*Collected data*

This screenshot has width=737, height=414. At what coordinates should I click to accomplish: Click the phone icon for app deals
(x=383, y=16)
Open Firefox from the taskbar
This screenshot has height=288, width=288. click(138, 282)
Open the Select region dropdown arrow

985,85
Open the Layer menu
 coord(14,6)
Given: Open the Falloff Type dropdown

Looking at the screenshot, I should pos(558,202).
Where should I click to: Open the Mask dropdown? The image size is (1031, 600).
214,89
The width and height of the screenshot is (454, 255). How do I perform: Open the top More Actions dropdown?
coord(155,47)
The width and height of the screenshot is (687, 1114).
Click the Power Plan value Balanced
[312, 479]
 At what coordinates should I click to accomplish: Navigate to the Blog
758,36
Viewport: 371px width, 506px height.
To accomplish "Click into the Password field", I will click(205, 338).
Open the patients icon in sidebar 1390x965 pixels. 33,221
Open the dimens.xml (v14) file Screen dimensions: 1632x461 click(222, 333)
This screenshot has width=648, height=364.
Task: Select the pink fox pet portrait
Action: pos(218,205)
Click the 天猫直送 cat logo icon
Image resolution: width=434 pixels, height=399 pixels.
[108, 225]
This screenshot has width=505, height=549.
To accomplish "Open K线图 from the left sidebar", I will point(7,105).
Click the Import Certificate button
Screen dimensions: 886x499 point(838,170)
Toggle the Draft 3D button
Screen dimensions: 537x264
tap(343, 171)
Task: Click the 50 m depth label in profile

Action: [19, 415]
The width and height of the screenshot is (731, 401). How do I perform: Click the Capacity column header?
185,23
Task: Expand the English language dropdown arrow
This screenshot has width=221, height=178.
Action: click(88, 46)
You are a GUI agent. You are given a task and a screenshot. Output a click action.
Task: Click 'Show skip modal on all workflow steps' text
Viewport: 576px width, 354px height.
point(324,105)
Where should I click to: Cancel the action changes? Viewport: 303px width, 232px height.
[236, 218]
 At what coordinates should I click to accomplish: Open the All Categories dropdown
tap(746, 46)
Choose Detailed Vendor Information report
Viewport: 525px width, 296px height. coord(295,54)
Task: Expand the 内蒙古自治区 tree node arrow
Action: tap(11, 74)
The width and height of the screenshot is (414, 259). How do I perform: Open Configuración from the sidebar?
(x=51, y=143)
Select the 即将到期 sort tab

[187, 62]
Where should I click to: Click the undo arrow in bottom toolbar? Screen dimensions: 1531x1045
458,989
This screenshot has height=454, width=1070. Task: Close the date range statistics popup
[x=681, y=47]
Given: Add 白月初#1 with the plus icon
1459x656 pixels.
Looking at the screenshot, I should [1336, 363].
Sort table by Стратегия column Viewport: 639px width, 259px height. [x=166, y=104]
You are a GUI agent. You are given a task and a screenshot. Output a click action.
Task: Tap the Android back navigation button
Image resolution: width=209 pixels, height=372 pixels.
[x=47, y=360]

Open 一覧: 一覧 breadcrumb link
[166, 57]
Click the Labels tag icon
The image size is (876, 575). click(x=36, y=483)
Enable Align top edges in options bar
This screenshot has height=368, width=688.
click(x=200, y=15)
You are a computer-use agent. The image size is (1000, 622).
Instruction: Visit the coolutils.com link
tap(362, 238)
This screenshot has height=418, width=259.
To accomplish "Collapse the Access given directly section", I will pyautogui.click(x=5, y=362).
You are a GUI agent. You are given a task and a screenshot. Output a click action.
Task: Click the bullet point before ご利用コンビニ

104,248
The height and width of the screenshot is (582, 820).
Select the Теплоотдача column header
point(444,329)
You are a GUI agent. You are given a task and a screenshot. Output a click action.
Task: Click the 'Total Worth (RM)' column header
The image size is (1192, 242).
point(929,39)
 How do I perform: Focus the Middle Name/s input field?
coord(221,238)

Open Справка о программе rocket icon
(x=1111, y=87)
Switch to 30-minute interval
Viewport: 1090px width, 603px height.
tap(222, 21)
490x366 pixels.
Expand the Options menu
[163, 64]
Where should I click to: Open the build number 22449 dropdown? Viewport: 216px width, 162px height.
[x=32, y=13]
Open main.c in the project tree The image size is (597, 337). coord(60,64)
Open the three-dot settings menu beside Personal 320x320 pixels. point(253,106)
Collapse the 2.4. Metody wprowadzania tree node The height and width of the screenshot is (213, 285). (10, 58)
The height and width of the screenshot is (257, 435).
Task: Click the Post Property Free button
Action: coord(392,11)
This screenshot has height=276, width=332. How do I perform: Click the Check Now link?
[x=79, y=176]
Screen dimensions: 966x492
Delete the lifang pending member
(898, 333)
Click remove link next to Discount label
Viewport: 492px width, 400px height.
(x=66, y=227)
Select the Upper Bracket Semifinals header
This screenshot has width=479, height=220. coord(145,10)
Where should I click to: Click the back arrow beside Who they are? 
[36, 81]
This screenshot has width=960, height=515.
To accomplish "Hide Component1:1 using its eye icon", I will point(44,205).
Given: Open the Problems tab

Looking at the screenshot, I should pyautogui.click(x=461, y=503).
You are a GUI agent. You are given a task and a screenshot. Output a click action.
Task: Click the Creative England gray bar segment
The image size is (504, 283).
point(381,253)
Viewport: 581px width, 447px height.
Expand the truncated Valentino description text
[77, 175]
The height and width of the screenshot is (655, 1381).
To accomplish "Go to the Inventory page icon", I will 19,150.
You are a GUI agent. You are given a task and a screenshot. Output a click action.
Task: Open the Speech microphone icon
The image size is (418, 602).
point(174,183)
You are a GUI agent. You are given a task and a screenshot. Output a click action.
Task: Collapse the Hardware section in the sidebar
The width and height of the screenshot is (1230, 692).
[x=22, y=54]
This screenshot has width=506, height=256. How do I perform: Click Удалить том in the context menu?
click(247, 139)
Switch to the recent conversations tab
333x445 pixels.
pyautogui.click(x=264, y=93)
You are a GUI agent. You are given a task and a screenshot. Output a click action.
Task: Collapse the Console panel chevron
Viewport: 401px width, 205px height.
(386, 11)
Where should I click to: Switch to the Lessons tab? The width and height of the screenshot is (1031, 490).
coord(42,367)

*AIM OF THE TASK*
Provide a verbatim copy of all the entries.

*ANSWER*
This screenshot has width=737, height=414. At what coordinates should I click to accomplish: Click the phone icon for app deals
(x=383, y=16)
Open Firefox from the taskbar
This screenshot has height=288, width=288. click(138, 282)
Open the Select region dropdown arrow

985,85
Open the Layer menu
 coord(14,6)
Given: Open the Falloff Type dropdown

Looking at the screenshot, I should pos(558,202).
Where should I click to: Open the Mask dropdown? The image size is (1031, 600).
214,89
The width and height of the screenshot is (454, 255). How do I perform: Open the top More Actions dropdown?
coord(155,47)
The width and height of the screenshot is (687, 1114).
Click the Power Plan value Balanced
[312, 479]
 At what coordinates should I click to accomplish: Navigate to the Blog
758,36
Viewport: 371px width, 506px height.
To accomplish "Click into the Password field", I will click(205, 338).
Open the patients icon in sidebar 1390x965 pixels. 33,221
Open the dimens.xml (v14) file Screen dimensions: 1632x461 click(222, 333)
This screenshot has width=648, height=364.
Task: Select the pink fox pet portrait
Action: pos(218,205)
Click the 天猫直送 cat logo icon
Image resolution: width=434 pixels, height=399 pixels.
[108, 225]
This screenshot has width=505, height=549.
To accomplish "Open K线图 from the left sidebar", I will point(7,105).
Click the Import Certificate button
Screen dimensions: 886x499 point(838,170)
Toggle the Draft 3D button
Screen dimensions: 537x264
tap(343, 171)
Task: Click the 50 m depth label in profile

Action: [19, 415]
The width and height of the screenshot is (731, 401). How do I perform: Click the Capacity column header?
185,23
Task: Expand the English language dropdown arrow
This screenshot has width=221, height=178.
Action: click(88, 46)
You are a GUI agent. You are given a task and a screenshot. Output a click action.
Task: Click 'Show skip modal on all workflow steps' text
Viewport: 576px width, 354px height.
point(324,105)
Where should I click to: Cancel the action changes? Viewport: 303px width, 232px height.
[236, 218]
 At what coordinates should I click to accomplish: Open the All Categories dropdown
tap(746, 46)
Choose Detailed Vendor Information report
Viewport: 525px width, 296px height. coord(295,54)
Task: Expand the 内蒙古自治区 tree node arrow
Action: tap(11, 74)
The width and height of the screenshot is (414, 259). How do I perform: Open Configuración from the sidebar?
(x=51, y=143)
Select the 即将到期 sort tab

[187, 62]
Where should I click to: Click the undo arrow in bottom toolbar? Screen dimensions: 1531x1045
458,989
This screenshot has height=454, width=1070. Task: Close the date range statistics popup
[x=681, y=47]
Given: Add 白月初#1 with the plus icon
1459x656 pixels.
Looking at the screenshot, I should [1336, 363].
Sort table by Стратегия column Viewport: 639px width, 259px height. [x=166, y=104]
You are a GUI agent. You are given a task and a screenshot. Output a click action.
Task: Tap the Android back navigation button
Image resolution: width=209 pixels, height=372 pixels.
[x=47, y=360]

Open 一覧: 一覧 breadcrumb link
[166, 57]
Click the Labels tag icon
The image size is (876, 575). click(x=36, y=483)
Enable Align top edges in options bar
This screenshot has height=368, width=688.
click(x=200, y=15)
You are a computer-use agent. The image size is (1000, 622).
Instruction: Visit the coolutils.com link
tap(362, 238)
This screenshot has height=418, width=259.
To accomplish "Collapse the Access given directly section", I will pyautogui.click(x=5, y=362).
You are a GUI agent. You are given a task and a screenshot. Output a click action.
Task: Click the bullet point before ご利用コンビニ

104,248
The height and width of the screenshot is (582, 820).
Select the Теплоотдача column header
point(444,329)
You are a GUI agent. You are given a task and a screenshot. Output a click action.
Task: Click the 'Total Worth (RM)' column header
The image size is (1192, 242).
point(929,39)
 How do I perform: Focus the Middle Name/s input field?
coord(221,238)

Open Справка о программе rocket icon
(x=1111, y=87)
Switch to 30-minute interval
Viewport: 1090px width, 603px height.
tap(222, 21)
490x366 pixels.
Expand the Options menu
[163, 64]
Where should I click to: Open the build number 22449 dropdown? Viewport: 216px width, 162px height.
[x=32, y=13]
Open main.c in the project tree The image size is (597, 337). coord(60,64)
Open the three-dot settings menu beside Personal 320x320 pixels. point(253,106)
Collapse the 2.4. Metody wprowadzania tree node The height and width of the screenshot is (213, 285). (10, 58)
The height and width of the screenshot is (257, 435).
Task: Click the Post Property Free button
Action: coord(392,11)
This screenshot has height=276, width=332. How do I perform: Click the Check Now link?
[x=79, y=176]
Screen dimensions: 966x492
Delete the lifang pending member
(898, 333)
Click remove link next to Discount label
Viewport: 492px width, 400px height.
(x=66, y=227)
Select the Upper Bracket Semifinals header
This screenshot has width=479, height=220. coord(145,10)
Where should I click to: Click the back arrow beside Who they are? 
[36, 81]
This screenshot has width=960, height=515.
To accomplish "Hide Component1:1 using its eye icon", I will point(44,205).
Given: Open the Problems tab

Looking at the screenshot, I should pyautogui.click(x=461, y=503).
You are a GUI agent. You are given a task and a screenshot. Output a click action.
Task: Click the Creative England gray bar segment
The image size is (504, 283).
point(381,253)
Viewport: 581px width, 447px height.
Expand the truncated Valentino description text
[77, 175]
The height and width of the screenshot is (655, 1381).
To accomplish "Go to the Inventory page icon", I will 19,150.
You are a GUI agent. You are given a task and a screenshot. Output a click action.
Task: Open the Speech microphone icon
The image size is (418, 602).
point(174,183)
You are a GUI agent. You are given a task and a screenshot. Output a click action.
Task: Collapse the Hardware section in the sidebar
The width and height of the screenshot is (1230, 692).
[x=22, y=54]
This screenshot has width=506, height=256. How do I perform: Click Удалить том in the context menu?
click(247, 139)
Switch to the recent conversations tab
333x445 pixels.
pyautogui.click(x=264, y=93)
You are a GUI agent. You are given a task and a screenshot. Output a click action.
Task: Collapse the Console panel chevron
Viewport: 401px width, 205px height.
(386, 11)
Where should I click to: Switch to the Lessons tab? The width and height of the screenshot is (1031, 490).
coord(42,367)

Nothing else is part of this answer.